There he was, lying in bed with the covers pulled up to his chin. His eyes were wide open, and one look at him told me everything I needed to know. He’s just like his dad in that way. Any hint of dishonesty or mischief will broadcast itself across his face. So I pulled back the covers and there it was – a book quickly hidden away under his legs.
“You’re busted,” I said. “You were supposed to go to sleep an hour ago.”
“Awww, Mom. I can’t sleep and the book is just so good,” he said as he pleaded his case.
“If you don’t close your eyes and go to sleep right now, I’ll have to take all the books out of your room,” I threatened. “You need to get some sleep because you’re getting up early in the morning. Sleep is important.”
He grumbled a promise to close his eyes as I pulled his door halfway closed. As I walked back to my own room, I couldn’t help smiling at the irony of what I’d just done. I’d reprimanded my kid for reading too much and threatened to take his books away. I hope my parenting dilemmas are always this good.
Even though I know how important sleep is, it’s tough to be mad at Adam for reading when he should be sleeping. If some tendencies are passed along from parent to child, then I can only blame myself for this one. One of my favorite things to do is to get lost in a book and glance up to find that it’s already 2 a.m. Having a story unfold during the still, peaceful hours of the night is downright delicious.
Of course, it’s not fun the next morning when you’re a grouchy zombie, but that never seems to matter much the night before when you’re desperate to find out what happens next.
Our 7-year-old middle child, Jack, can fall asleep within 30 seconds of becoming horizontal, but he inherited his share of habits, too. Just like his dad, Jack is a carnivore who never met a burger, steak, hot dog or giant meatball he didn’t love. For him, eating is not just a necessity, it’s an event. He’s like a friendly little Tyrannosaurus Rex on a continual hunt for fresh meat in the refrigerator deli drawer.
But along with his carnivorous appetite, Jack also inherited his father’s sensitive stomach, which often objects to their extra-meaty menu. I’ve learned to pack plenty of Tums in my purse so I can dole them out to father and son when they need them.
And then there’s Kate, who turned our world upside down when she burst onto the scene four years ago in a blaze of pink. People sometimes say she looks like me. And as much as I’d love to believe I was ever that cute, I seriously doubt it.
But I do know of one thing for certain my daughter got from me – an uncanny knack for standing on her head. Keep in mind I never taught her this trick, even though I can still do it and could have turned pro if standing on one’s head had ever been considered an athletic feat.

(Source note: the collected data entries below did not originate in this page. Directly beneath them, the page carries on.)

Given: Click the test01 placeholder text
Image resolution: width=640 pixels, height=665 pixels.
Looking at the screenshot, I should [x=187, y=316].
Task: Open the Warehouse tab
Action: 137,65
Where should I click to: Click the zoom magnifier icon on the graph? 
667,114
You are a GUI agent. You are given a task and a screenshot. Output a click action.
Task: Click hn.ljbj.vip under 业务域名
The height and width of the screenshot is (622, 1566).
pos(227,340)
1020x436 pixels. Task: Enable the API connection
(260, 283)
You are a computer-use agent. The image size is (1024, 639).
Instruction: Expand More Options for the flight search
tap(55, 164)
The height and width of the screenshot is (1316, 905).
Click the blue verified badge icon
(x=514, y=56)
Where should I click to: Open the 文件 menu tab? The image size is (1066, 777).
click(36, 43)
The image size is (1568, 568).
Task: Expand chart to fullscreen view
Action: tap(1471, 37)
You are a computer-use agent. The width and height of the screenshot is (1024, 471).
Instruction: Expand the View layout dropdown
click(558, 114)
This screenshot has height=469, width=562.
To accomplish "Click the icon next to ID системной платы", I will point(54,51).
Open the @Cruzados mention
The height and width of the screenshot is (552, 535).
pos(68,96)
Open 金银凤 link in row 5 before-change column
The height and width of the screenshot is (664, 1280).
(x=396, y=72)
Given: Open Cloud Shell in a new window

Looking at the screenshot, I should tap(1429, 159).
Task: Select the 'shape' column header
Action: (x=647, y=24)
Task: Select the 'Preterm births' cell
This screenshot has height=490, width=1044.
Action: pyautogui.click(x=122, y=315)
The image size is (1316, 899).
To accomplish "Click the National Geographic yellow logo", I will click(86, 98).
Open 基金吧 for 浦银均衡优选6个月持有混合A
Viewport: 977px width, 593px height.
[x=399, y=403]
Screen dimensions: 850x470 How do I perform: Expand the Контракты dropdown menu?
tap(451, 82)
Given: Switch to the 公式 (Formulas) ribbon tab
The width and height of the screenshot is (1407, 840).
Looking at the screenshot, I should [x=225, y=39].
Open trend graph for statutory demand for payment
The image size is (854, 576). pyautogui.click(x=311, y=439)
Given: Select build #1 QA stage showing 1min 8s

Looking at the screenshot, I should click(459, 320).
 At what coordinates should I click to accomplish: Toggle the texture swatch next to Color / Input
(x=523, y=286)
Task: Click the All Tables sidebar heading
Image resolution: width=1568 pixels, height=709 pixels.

My mother says I used to stand on my head all the time as a preschooler. She’d walk into a room and find my feet sticking up in the air as I balanced perfectly on my head while watching Scooby Doo on television. She enrolled me in a gymnastics class since I seemed to have a natural ability, but I never mastered any of the other acrobatics as well as I did the headstand. During the gymnastics recital, while the other little girls turned cartwheels and did backhand springs, I stood on my head – for nearly the entire recital – which my mother says was both impressive and a little weird.
Fast forward 30-something years. I walked into the room one day a few months ago and found Kate’s skinny feet sticking up in the air where her head should have been.
“Look, mama! I’m upside down!” she said proudly, as if she had just invented the most glorious trick.
I grabbed my camera, snapped a picture and e-mailed it to my mother with the words “look familiar?” in the subject line. Apparently, the little apple doesn’t fall far from the upside-down tree.